▸ **Excerpt**
Dumb Angsty Bullshit - or "A Short Piece on Feeling Like Shit"

Some may mark the changing of the date on a calender as just that, a change. But it happens every day. It is a constant, another small reminder that each day is actually one in the same. It is light, and then it is dark. You are cold, and you are warm. You are with others and then you are alone. All of these repeat, just more constants that stretch infinitely and have no end in sight. One calls to mind Bill Murray, how he suffered this fate of having to repeat the same day constantly. But he broke free. He had an answer. One does not seem to be in sight for you.

All these markers of change, of time, of rhythm, might as well not exist. Because ultimately they are only markers of change as we perceive it to be that way. But why is that? Why is is that despite the fact that the world is spinning, children are born, old men die and new couples find love every day it all feels the same? It is because there is a binder, a glue between it all. One recurring theme that emphasises the humdrum, the constant cycle you repeat every day. And that binding force is the emptiness. The absence.

You don't know where it came from. You used to have optimism, hopes, dreams. A goal to achieve and a strategy of achieving it. But every day the dream erodes a little more. It is too far away. It seems less attainable every time you think about it. You even question whether it's worth achieving at all: you see what makes those you love happy, why do you aspire differently? You need to copy them. Emulate them. Have fun, leave the house. You live every long second of your own day, but you see only the quick seconds of theirs. Their happiest seconds. The ones they want to share with you, because they care. Because you care.

Even as such, when you see others have what you do not, envy creeps in. You see the ones you love enjoying themselves and you almost feel sickened - "How could they leave me behind? I would never do that to them." But you know this anger is artificial. You care about them more than you do yourself, you just want to find something to be angry at. Anything. Realising you've treated others wrong, even if they don't realise it, shifts the blame. The only one to be angry at is yourself. You do not live the life they do because it is you who has not tried hard enough.

▸ **The tasks**
1. Answer these questions about the essay:
(a) Which actor does the essay call to mind as someone who had to repeat the same day?
(b) What does the essay name as the binding force between everything?
(c) According to the essay, who is the only one to be angry at?
2. Transcribe the essay from "All these markers" to "emptiness. The absence.".
The data that comes next has no connection to the essay.

▸ **Data shown**

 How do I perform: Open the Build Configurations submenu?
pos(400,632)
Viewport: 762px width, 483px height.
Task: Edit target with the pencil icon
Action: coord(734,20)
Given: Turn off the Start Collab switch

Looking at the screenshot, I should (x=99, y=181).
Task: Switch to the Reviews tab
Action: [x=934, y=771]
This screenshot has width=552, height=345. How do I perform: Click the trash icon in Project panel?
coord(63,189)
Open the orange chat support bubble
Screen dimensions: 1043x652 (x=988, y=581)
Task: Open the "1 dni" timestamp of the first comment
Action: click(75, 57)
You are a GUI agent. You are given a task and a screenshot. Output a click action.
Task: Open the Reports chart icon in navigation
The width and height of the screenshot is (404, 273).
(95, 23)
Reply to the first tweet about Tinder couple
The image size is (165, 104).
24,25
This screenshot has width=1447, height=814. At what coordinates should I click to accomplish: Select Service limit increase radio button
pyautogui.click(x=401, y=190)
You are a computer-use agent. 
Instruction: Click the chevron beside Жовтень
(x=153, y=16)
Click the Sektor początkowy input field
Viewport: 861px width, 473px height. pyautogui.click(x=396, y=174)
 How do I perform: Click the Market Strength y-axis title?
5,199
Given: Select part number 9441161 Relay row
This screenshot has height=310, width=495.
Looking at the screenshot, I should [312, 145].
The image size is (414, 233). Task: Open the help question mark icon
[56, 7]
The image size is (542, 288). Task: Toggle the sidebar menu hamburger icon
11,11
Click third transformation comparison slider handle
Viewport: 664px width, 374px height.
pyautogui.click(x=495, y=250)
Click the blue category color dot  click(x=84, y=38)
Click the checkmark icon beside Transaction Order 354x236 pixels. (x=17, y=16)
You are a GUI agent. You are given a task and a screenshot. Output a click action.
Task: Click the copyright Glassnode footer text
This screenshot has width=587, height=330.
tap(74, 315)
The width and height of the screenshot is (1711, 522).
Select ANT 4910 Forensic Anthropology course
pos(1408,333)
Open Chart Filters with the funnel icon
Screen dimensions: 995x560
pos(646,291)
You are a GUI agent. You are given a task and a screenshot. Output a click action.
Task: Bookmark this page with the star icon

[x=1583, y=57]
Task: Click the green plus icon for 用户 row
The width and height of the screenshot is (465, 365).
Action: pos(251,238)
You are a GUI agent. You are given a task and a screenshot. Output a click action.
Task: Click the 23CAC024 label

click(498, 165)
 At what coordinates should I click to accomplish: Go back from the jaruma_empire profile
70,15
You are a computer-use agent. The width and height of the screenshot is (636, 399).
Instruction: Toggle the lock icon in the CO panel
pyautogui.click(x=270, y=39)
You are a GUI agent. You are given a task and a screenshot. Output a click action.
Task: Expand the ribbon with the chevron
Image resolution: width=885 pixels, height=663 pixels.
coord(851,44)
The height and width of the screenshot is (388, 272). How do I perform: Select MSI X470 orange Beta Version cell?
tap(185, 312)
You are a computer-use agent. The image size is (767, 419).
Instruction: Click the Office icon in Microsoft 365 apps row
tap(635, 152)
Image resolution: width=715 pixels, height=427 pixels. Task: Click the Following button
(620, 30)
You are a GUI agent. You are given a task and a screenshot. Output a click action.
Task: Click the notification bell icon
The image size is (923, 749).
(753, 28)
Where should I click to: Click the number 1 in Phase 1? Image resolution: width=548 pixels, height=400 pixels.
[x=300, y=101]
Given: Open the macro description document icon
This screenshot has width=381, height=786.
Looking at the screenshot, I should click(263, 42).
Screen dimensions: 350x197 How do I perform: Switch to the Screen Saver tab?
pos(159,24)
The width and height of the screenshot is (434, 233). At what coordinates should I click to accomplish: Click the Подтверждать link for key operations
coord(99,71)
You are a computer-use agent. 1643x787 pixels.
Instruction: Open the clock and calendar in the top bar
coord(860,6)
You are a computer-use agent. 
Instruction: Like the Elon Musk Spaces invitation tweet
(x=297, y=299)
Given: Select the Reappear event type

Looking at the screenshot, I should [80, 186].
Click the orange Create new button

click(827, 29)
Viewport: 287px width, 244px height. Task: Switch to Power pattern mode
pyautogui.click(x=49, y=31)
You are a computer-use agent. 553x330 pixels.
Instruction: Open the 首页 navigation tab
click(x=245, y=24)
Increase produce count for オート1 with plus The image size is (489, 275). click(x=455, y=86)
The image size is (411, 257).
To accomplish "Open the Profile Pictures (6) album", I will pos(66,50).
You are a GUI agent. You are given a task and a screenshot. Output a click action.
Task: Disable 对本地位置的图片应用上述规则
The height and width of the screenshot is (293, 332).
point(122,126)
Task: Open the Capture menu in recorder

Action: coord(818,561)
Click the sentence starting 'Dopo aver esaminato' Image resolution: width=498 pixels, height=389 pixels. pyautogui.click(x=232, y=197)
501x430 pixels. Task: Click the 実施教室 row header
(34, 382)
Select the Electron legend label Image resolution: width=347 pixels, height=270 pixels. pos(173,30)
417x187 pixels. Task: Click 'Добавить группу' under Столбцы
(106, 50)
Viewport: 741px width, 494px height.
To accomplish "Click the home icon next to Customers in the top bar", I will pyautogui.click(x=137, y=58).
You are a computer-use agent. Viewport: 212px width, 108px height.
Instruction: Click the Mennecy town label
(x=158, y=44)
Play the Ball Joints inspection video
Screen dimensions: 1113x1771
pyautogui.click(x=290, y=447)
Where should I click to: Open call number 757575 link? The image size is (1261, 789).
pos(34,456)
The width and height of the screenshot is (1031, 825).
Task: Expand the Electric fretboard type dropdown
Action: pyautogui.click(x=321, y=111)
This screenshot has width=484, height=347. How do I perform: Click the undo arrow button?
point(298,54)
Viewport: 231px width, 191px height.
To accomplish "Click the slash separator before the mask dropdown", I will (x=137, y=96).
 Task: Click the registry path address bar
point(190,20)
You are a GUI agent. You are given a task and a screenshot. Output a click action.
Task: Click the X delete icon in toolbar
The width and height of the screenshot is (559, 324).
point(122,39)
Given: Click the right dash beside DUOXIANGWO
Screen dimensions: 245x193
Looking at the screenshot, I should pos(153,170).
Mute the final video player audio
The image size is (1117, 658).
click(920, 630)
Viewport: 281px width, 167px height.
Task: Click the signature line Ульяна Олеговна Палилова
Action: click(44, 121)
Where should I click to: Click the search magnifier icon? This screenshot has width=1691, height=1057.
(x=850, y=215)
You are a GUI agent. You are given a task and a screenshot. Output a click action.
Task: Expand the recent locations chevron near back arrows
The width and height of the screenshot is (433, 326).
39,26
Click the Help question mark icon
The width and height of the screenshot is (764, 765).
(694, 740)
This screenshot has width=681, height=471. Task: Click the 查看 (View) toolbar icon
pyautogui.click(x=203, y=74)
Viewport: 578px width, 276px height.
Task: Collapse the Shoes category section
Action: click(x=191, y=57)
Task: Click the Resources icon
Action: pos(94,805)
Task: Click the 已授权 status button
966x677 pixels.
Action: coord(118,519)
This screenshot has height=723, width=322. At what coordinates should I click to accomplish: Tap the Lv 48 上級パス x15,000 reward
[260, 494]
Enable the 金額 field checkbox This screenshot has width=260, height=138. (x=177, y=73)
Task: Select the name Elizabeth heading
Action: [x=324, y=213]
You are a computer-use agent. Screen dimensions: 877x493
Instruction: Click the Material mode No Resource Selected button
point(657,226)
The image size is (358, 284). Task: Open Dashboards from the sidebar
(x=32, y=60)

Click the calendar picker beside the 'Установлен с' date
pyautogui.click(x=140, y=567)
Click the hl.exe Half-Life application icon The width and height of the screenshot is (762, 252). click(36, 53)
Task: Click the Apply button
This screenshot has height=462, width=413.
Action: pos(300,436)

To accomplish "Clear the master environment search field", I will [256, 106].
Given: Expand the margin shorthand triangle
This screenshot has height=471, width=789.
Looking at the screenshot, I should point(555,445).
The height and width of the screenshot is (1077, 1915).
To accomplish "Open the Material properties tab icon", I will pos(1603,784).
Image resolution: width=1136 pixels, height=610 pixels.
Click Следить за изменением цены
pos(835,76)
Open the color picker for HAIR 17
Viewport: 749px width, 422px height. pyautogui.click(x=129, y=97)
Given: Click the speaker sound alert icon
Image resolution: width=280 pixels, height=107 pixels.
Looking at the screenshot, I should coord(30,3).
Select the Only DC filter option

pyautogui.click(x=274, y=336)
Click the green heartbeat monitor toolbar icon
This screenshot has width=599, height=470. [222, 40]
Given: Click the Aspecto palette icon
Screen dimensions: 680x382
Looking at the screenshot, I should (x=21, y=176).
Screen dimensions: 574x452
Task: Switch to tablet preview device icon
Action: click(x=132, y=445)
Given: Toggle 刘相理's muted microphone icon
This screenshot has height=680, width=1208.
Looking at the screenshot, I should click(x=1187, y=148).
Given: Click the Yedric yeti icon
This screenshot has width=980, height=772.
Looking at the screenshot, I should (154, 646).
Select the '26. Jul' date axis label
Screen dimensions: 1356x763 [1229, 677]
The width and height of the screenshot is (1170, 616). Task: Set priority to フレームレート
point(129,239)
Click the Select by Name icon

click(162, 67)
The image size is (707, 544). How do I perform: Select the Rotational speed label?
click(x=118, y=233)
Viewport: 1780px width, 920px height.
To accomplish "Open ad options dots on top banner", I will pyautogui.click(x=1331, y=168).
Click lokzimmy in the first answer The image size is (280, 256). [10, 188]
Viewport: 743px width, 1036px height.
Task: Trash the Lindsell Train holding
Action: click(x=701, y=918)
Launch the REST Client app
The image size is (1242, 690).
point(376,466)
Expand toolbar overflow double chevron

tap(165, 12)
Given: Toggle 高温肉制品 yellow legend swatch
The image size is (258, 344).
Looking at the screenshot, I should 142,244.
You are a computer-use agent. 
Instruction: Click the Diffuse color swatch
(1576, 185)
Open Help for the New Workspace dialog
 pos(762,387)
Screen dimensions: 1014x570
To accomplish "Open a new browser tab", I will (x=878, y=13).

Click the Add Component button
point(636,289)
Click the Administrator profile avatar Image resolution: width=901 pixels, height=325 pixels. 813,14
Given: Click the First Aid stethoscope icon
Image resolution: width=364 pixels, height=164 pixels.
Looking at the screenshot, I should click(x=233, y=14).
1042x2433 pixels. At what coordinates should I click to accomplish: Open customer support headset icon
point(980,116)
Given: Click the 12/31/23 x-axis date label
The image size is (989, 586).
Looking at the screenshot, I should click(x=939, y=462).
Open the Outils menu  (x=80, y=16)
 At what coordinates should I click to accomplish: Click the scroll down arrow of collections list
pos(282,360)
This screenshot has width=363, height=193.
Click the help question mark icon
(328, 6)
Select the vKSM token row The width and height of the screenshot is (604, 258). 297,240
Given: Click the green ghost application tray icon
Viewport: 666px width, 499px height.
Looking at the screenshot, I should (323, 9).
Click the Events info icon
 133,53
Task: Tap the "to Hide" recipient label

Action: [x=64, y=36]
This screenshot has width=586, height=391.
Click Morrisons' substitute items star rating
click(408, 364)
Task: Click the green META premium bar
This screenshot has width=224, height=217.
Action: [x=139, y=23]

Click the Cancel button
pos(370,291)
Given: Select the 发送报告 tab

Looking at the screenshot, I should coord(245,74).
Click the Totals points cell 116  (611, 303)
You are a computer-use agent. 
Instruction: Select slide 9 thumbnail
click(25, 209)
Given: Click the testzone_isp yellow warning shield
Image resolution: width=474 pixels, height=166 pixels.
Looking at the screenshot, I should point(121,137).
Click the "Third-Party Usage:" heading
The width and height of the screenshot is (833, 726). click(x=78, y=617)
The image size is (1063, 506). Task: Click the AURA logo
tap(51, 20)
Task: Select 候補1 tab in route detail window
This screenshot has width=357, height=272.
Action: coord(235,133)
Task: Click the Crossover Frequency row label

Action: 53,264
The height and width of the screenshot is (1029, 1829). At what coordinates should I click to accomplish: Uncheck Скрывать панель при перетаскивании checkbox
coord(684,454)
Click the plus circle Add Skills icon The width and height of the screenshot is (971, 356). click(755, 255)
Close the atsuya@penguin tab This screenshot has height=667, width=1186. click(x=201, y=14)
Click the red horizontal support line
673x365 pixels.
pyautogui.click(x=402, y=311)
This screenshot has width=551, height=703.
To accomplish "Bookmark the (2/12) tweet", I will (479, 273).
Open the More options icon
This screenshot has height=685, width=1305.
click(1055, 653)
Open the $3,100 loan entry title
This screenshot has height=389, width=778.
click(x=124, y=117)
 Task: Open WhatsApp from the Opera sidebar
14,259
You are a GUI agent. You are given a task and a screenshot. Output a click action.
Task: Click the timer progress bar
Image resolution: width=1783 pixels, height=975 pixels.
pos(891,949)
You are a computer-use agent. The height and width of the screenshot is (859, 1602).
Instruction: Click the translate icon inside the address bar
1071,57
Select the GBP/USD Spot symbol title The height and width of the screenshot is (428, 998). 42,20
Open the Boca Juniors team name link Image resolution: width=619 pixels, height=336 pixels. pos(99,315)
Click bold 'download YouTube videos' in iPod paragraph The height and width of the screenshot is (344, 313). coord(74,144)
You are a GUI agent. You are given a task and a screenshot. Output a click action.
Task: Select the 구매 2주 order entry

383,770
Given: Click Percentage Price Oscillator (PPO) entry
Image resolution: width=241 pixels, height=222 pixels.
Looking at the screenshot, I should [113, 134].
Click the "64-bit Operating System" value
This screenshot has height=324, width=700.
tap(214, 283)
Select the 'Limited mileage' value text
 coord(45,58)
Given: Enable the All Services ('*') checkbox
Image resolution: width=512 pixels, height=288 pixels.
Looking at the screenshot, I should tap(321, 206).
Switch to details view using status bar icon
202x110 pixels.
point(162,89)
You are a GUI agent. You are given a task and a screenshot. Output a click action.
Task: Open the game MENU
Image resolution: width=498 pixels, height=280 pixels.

▸ **Solutions by task**
1.
(a) Bill Murray
(b) The emptiness, the absence
(c) Yourself

2.
All these markers of change, of time, of rhythm, might as well not exist. Because ultimately they are only markers of change as we perceive it to be that way. But why is that? Why is is that despite the fact that the world is spinning, children are born, old men die and new couples find love every day it all feels the same? It is because there is a binder, a glue between it all. One recurring theme that emphasises the humdrum, the constant cycle you repeat every day. And that binding force is the emptiness. The absence.